§ Written instruction
Edit the lines below, starting at the one containing "Task: Expand shop vouchers with Show All" and ending at the one containing "the blue Help", by replacing "Screen dimensions" with "Screen size" and leaving everything else as it is. Leave the pictures out of your answer.

(Dataset rows)
---
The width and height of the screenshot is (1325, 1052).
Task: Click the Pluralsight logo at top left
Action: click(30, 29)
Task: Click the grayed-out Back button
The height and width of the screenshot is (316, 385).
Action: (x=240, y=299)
---
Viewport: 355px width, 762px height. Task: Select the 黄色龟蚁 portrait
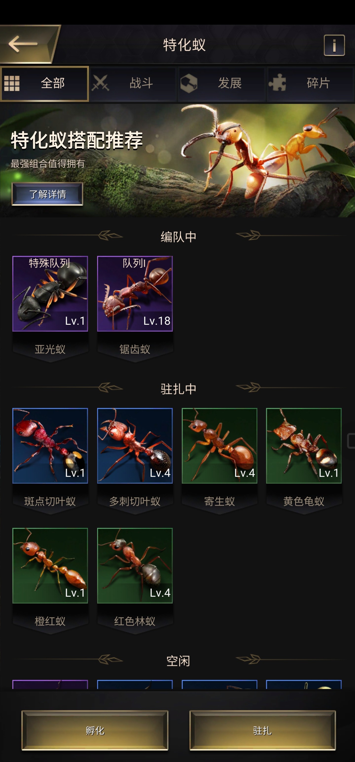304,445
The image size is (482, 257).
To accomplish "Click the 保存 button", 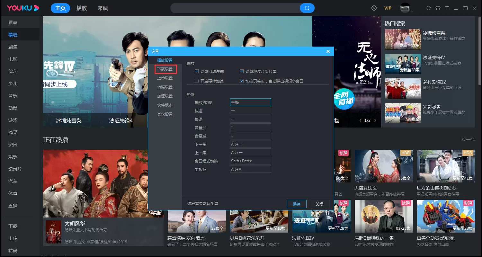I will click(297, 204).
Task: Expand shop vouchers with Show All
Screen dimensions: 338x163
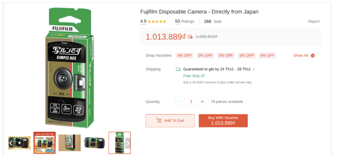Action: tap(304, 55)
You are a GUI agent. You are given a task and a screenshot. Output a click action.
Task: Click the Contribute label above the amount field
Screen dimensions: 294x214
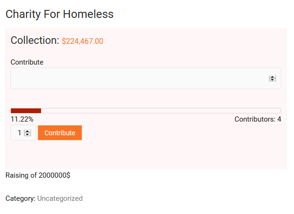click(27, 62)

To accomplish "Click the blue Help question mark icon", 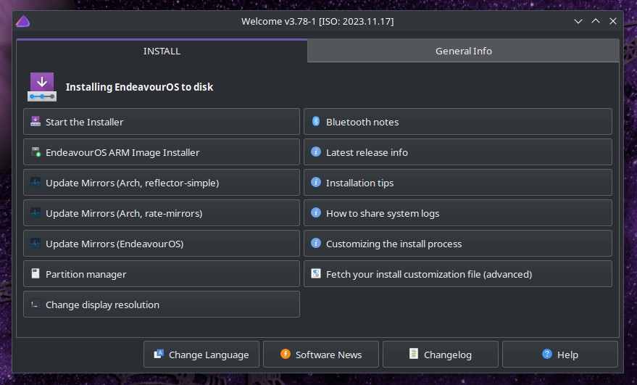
---
§ Answer in full
Task: Expand shop vouchers with Show All
Screen size: 338x163
Action: tap(304, 55)
You are a GUI agent. You are given a task and a screenshot. Output a click action.
Task: Click the Contribute label above the amount field
Screen size: 294x214
click(27, 62)

To accomplish "Click the blue Help question mark icon", 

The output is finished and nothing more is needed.